_DOCUMENT EXCERPT_.
· · ·

# New bermuda sod soil test results - Low pH, but high Calcium?



## DMB41 (10 mo ago)

Hey everyone,

First time home and lawn owner here. We closed on a new construction home in December which came with freshly laid Bermuda sod (also laid in December) in northern Alabama. I've got a little less than 20k sq ft of lawn. I've done nothing to the lawn so far other than get a soil analysis around a week ago from SoilKit (bought at Lowes). The results can be seen here.

As you can see, my pH is a little low at 5.6. However, my calcium is listed as 'very high'. My understanding is that higher calcium should typically indicate a higher pH, but that doesn't seem to be the case for me. The company recommended Sta-Green Fast-Acting Lime Organic Lime Ph Balancer, which seems to include increased calcium content, at 10 lbs per 1k sq ft. They also recommended Sta-Green 14-lb 5000-sq ft 29-0-5 All-purpose Fertilizer at around 2.6 lbs per 1k sq ft.

My first question is what's up with the low pH, but high calcium? Does it seem appropriate to add the suggested lime at the suggested lb/1k sq ft? Will the additional calcium be an issue? What about the suggested fertilizer? That seem reasonable to add at the suggested amount?

Again, I've done nothing to this new Bermuda sod so far. No watering, no chemicals, fertilizers, no aeration, haven't cut it yet, etc. Nothing. Any suggestions on how to best get this lawn started strong, especially as it relates to new sod? I see there is some good information regarding Bermuda in general so I'll be reading that information.

Thanks!


----------



## Virginiagal (Apr 24, 2017)

The soil test you got may not be accurate. I suggest you have a test done by a real soil lab, like at Auburn. 
https://aaes.auburn.edu/soil-forage-water-testing-lab/
The Auburn test will give you recommendations for a whole year's worth of amendments. It will give you the total amount of lime you need. The Lowe's test is giving you recommendations for only one application.

· · ·

_DATA RECORDS_.
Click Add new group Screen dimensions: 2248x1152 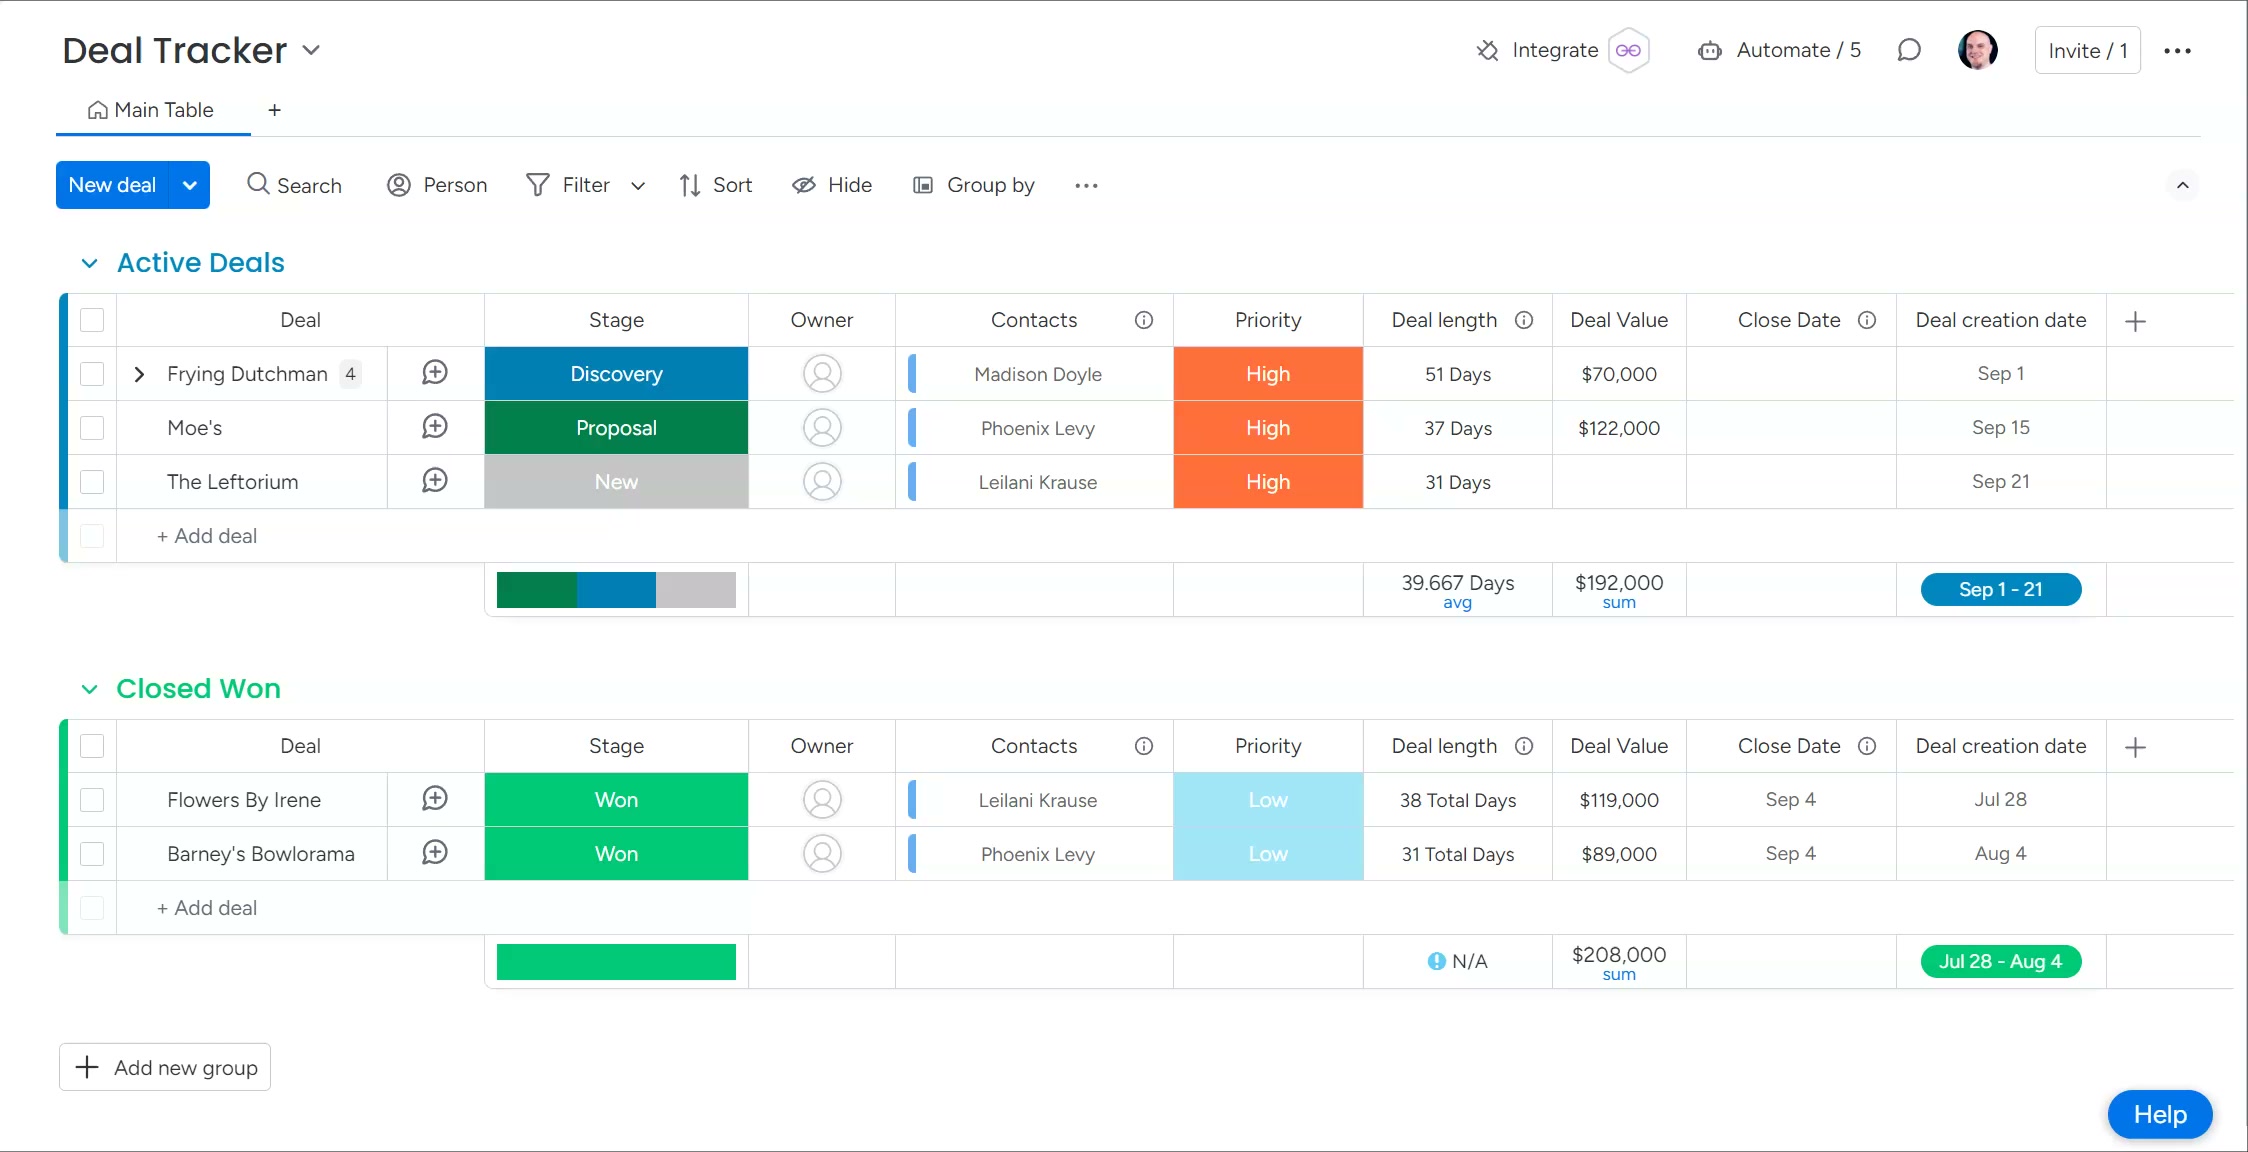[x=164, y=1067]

· · ·

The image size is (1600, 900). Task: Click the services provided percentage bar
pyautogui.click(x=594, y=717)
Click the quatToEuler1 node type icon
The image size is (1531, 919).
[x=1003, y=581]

· · ·

_WHAT TO DO_.
**A)** Please write out the soil test thread from "Again, I've done" to "only one application.".
**B)** In the soil test thread, at what rate did the company recommend applying the lime?
**C)** Continue the thread about the Bermuda sod soil test from its last sentence.
The data is not needed here.

_ANSWERS BELOW_.
**A)**
Again, I've done nothing to this new Bermuda sod so far. No watering, no chemicals, fertilizers, no aeration, haven't cut it yet, etc. Nothing. Any suggestions on how to best get this lawn started strong, especially as it relates to new sod? I see there is some good information regarding Bermuda in general so I'll be reading that information.

Thanks!


----------



## Virginiagal (Apr 24, 2017)

The soil test you got may not be accurate. I suggest you have a test done by a real soil lab, like at Auburn. 
https://aaes.auburn.edu/soil-forage-water-testing-lab/
The Auburn test will give you recommendations for a whole year's worth of amendments. It will give you the total amount of lime you need. The Lowe's test is giving you recommendations for only one application.

**B)** 10 lbs per 1k sq ft.

**C)**
----------



## DMB41 (10 mo ago)

Virginiagal said:


> The soil test you got may not be accurate. I suggest you have a test done by a real soil lab, like at Auburn.
> https://aaes.auburn.edu/soil-forage-water-testing-lab/
> The Auburn test will give you recommendations for a whole year's worth of amendments. It will give you the total amount of lime you need. The Lowe's test is giving you recommendations for only one application.


Is there evidence to suggest that SoilKit is not a "real lab" or that their results are not valid? I understand the preference for university labs such as Auburn, but I don't want to go through the hassle and added cost of getting additional soil tests done without solid reason to do so.


----------



## Virginiagal (Apr 24, 2017)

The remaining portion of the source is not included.